Notably, after the USA Today story ran , Nacchio's lawyer Herbert Stern, who argued his case before trial, released this statement:

In light of pending litigation, I have been reluctant to issue any public statements. However, because of apparent confusion concerning Joe Nacchio and his role in refusing to make private telephone records of Qwest customers available to the NSA immediately following the Patriot Act, and in order to negate misguided attempts to relate Mr. Nacchio's conduct to present litigation, the following are the facts.

In the Fall of 2001, at a time when there was no investigation of Qwest or Mr. Nacchio by the Department of Justice or the Securities and Exchange Commission, and while Mr. Nacchio was Chairman and CEO of Qwest and was serving pursuant to the President's appointment as the Chairman of the National Security Telecommunications Advisory Committee, Qwest was approached to permit the Government access to the private telephone records of Qwest customers.
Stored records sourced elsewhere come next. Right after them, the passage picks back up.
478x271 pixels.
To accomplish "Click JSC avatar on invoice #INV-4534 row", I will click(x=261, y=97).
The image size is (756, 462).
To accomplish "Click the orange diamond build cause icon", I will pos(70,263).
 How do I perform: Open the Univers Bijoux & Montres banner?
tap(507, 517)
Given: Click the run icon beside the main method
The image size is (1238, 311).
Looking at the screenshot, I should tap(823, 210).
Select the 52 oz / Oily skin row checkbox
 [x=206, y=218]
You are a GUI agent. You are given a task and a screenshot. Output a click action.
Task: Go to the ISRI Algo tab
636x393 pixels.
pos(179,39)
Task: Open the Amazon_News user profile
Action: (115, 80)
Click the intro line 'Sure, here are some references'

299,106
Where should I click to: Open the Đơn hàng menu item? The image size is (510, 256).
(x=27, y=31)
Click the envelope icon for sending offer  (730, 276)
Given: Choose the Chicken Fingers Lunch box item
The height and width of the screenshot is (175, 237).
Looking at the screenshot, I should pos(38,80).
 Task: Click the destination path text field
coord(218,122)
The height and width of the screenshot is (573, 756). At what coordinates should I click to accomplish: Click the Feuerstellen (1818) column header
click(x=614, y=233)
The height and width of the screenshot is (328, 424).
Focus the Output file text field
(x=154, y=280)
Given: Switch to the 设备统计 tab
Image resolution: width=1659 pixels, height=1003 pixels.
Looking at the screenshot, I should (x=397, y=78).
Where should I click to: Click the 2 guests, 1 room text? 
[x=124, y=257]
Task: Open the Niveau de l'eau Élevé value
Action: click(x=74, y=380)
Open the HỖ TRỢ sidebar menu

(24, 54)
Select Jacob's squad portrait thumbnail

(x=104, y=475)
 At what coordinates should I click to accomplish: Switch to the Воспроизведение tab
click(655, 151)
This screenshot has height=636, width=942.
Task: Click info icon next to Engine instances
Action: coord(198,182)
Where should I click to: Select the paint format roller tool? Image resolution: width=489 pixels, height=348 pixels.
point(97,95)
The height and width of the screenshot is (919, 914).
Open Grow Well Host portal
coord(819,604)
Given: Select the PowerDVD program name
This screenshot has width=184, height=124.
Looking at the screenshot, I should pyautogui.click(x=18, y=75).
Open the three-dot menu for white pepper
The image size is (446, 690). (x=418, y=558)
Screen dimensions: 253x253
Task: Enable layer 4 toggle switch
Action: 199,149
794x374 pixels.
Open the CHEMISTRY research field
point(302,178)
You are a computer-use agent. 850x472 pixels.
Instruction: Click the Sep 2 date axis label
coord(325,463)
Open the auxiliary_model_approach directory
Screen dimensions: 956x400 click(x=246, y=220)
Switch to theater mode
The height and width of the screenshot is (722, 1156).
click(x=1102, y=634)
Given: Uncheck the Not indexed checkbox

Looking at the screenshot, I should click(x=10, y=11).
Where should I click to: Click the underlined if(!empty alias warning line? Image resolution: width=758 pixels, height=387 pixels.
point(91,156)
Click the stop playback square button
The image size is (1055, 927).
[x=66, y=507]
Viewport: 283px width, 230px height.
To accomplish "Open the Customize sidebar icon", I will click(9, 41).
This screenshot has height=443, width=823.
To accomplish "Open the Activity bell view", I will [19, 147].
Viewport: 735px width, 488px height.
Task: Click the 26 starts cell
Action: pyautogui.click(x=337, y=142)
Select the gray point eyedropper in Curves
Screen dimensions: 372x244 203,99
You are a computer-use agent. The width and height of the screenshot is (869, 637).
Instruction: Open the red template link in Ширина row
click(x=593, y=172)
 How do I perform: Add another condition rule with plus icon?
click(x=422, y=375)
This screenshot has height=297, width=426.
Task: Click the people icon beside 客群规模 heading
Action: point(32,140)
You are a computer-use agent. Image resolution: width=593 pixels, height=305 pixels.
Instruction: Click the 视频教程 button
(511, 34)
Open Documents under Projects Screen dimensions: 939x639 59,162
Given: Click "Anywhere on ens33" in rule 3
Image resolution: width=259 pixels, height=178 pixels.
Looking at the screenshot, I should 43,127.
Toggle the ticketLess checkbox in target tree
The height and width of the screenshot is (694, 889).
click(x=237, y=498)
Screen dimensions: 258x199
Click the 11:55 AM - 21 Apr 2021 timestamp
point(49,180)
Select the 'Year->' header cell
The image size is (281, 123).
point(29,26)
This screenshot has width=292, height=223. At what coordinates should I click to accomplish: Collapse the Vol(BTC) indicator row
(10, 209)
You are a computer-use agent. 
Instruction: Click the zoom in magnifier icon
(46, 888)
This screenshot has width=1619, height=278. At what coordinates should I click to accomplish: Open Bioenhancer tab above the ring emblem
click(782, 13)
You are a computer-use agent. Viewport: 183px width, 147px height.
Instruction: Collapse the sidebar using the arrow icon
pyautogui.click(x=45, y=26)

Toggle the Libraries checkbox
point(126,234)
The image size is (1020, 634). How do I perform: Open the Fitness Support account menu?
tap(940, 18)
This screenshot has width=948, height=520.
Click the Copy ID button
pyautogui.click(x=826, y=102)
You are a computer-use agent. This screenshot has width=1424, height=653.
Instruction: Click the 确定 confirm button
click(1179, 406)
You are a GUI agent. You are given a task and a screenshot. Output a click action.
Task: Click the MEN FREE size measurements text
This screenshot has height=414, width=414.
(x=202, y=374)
Mr. Nacchio made inquiry as to whether a warrant or other legal process had been secured in support of that request. When he learned that no such authority had been granted and that there was a disinclination on the part of the authorities to use any legal process, including the Special Court which had been established to handle such matters, Mr. Nacchio concluded that these requests violated the privacy requirements of the Telecommunications Act.

Accordingly, Mr. Nacchio issued instructions to refuse to comply with these requests. These requests continued throughout Mr. Nacchio's tenure and until his departure in June of 2002.

Note that Stern says a request was made in the Fall of 2001. Stern does not say "first approached" in the statement, though that clearly seems to be the implication. But it's not what the four corners of Stern's statement says. And finally, the redactions in the documents make it impossible to say what the February 21, 2001 requests from the NSA were. It could have been a request from NSA to do some other eavesdropping thing that Nacchio felt uncomfortable with, but I'm very doubtful.